Vous avez été contrôlé avec une alcoolémie au-dessus du seuil autorisé. Permis suspendu. La préfecture vous réclame une visite médicale et, dans la liste des analyses demandées, ce sigle tombe : CDT. Derrière ces trois lettres se cache le marqueur que la commission médicale scrute pour évaluer votre rapport à l’alcool, et bien souvent la clé pour récupérer votre titre de conduite.

La bonne nouvelle, c’est qu’il ne s’agit pas de lire dans une boule de cristal. La CDT obéit à des règles biologiques précises, et comprendre son fonctionnement permet d’aborder la visite médicale sans stress inutile, juste avec les bonnes informations.

Transferrine carboxy-déficiente : ce qui se cache derrière le sigle

La CDT, ou transferrine carboxy-déficiente, est une forme anormale de la transferrine, une protéine qui transporte le fer dans le sang. Une consommation d’alcool régulière et excessive modifie la structure de cette protéine : le foie fabrique moins de transferrine normale et davantage de cette forme déficiente.

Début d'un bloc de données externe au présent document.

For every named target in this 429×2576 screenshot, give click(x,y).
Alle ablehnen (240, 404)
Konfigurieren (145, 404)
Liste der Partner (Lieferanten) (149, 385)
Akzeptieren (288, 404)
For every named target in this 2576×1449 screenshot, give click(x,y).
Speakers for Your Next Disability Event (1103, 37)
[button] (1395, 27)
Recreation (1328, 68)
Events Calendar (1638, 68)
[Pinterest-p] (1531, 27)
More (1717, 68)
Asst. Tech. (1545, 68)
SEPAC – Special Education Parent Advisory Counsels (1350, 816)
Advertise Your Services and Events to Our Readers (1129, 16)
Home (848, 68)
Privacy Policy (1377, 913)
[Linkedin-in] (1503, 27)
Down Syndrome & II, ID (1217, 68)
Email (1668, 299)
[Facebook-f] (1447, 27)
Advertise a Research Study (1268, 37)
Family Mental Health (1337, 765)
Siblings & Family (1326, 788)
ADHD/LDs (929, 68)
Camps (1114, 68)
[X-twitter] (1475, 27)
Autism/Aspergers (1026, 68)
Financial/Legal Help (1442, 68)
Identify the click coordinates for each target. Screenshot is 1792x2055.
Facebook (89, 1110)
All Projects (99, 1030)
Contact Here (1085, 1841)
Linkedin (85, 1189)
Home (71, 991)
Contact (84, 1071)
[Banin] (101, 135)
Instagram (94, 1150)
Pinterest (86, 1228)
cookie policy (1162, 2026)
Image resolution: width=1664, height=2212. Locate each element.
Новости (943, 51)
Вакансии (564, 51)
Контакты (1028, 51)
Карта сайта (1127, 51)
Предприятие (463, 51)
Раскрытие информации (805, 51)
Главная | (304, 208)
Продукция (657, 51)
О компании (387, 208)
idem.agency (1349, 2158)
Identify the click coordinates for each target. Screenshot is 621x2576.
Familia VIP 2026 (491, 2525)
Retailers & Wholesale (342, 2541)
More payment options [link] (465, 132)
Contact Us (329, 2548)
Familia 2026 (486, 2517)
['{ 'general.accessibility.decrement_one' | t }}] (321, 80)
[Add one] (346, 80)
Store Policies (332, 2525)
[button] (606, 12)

Concrètement, le dosage sanguin de CDT mesure la proportion de transferrine anormale par rapport à la transferrine totale. Un taux élevé suggère une consommation chronique, typiquement supérieure à 50 ou 60 grammes d’alcool par jour (l’équivalent d’environ un demi-litre de vin) sur une période prolongée. Une alcoolémie positive isolée, même élevée, n’augmente pas la CDT. C’est la répétition qui laisse une trace.

Cette spécificité explique pourquoi les autorités médicales l’ont adoptée : la CDT distingue assez bien une consommation problématique d’un simple écart ponctuel. Elle ne ment pas sur la régularité.

Pourquoi la commission médicale s’intéresse à ce marqueur

Lorsqu’un conducteur perd son permis pour une infraction liée à l’alcool, la loi impose un contrôle de son aptitude médicale à conduire. L’idée n’est pas de punir une deuxième fois, mais de vérifier que le risque routier lié à une consommation excessive est écarté. La CDT, couplée à d’autres marqueurs, aide le médecin agréé à se faire une opinion.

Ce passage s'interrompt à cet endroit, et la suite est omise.